Em nota, a Empresa de Obras Públicas do Estado do Rio de Janeiro (Emop) justificou que os empreendimentos foram contratados e paralisados em governos anteriores e que, em função do regime de recuperação fiscal ao qual o estado aderiu para enfrentar a crise financeira, a atual gestão está analisando cada uma delas para verificar se a demanda permanece e se é viável retomá-la. A empresa ressaltou que “realiza projetos e licitações e acompanha as obras solicitadas pelos outros órgãos públicos, que são os responsáveis por supri-la com os respectivos recursos financeiros para sua realização”.
A Secretaria Estadual de Saúde de Pernambuco (SES-PE), por sua vez, afirmou que, diante da crise que atingiu o país em 2015, a prioridade do governo foi a manutenção e a qualificação dos serviços já ofertados à população. O estado garante ter mantido todos os programas existentes no setor e garantiu o funcionamento de todas as unidades de saúde, inclusive com incremento nos atendimentos à população.
Obra do Hospital de Águas Lindas se arrasta há 15 anos
Um dos casos que exemplificam bem a situação do país é o Hospital Regional de Águas Lindas (GO), obra que se arrasta há mais de 15 anos. No momento, está paralisado. A unidade começou a ser construída para que fosse uma unidade de alta complexidade. A previsão era de 137 leitos, sendo 30 de Unidade de Terapia Intensiva (UTI). A região do Entorno possui 1,5 milhão de habitantes e nenhum leito de UTI. É justamente em Águas Lindas onde foi erguido o primeiro hospital de campanha do governo federal para atender a pacientes com covid-19, com investimento anunciado de R$ 10 milhões. A construção foi concluída no último dia 23, mas, até hoje, a unidade não está funcionando.
Execução é de estados e municípios
O Ministério da Saúde afirmou que, após celebração de contratos, cabe às secretarias municipais ou estaduais de saúde a responsabilidade pela contratação e execução de obras. A pasta informou que tudo é acompanhado e monitorado pela Caixa Econômica Federal.

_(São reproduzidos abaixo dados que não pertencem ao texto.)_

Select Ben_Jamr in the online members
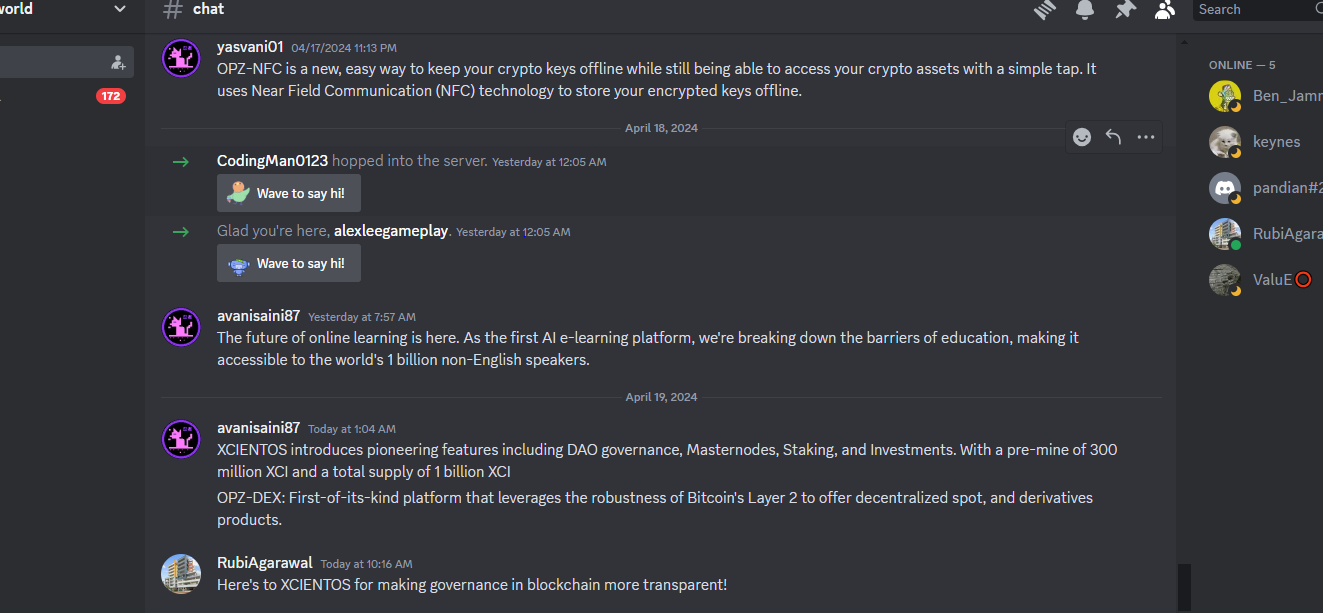Screen dimensions: 1323x613 click(1286, 97)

“Os recursos são liberados conforme o andamento das obras, cuja medição é feita pela Caixa, que informa ao Ministério da Saúde para que ocorra a liberação de mais recursos. Até o momento, não há nenhum atraso em relação a repasse de obras pelo Ministério da Saúde”, pontuou. O órgão ressaltou que a gestão e o financiamento do Sistema Único de Saúde (SUS) são compartilhados entre União, estados e municípios, e que, para apoiar a ampliação dos serviços de saúde no país, a pasta financia projetos apresentados pelos gestores locais para obras de construção, reforma ou ampliação.
Explicações
O Ministério da Saúde informou ainda que vem se reunindo com gestores locais, em alguns casos com a participação dos ministérios públicos federal (MPFs) e estaduais, para buscar soluções conjuntas visando a retomada dos serviços e a conclusão de obras. Contudo, segundo a pasta, em alguns casos, é aberto processo para devolução das verbas com a responsabilização dos gestores locais.
Entre os principais problemas encontrados para a paralisação das obras, conforme o ministério, estão projetos e orçamentos mal elaborados, irregularidades nos processos licitatórios e alterações de normas técnicas, especialmente as ligadas à saúde. Quando os convênios são cancelados, os recursos já repassados para as obras voltam ao Tesouro Nacional.
O órgão federal garantiu, ainda, que tem apoiado os estados e municípios no fortalecimento do SUS e, que, desde o início da pandemia, repassou R$ 5 bilhões, sendo que R$ 1 bilhão pode ser usado pelos gestores locais para qualquer finalidade na área da saúde, inclusive para investimentos na estrutura local. Os demais recursos foram destinados ao fortalecimento da rede hospitalar e básica.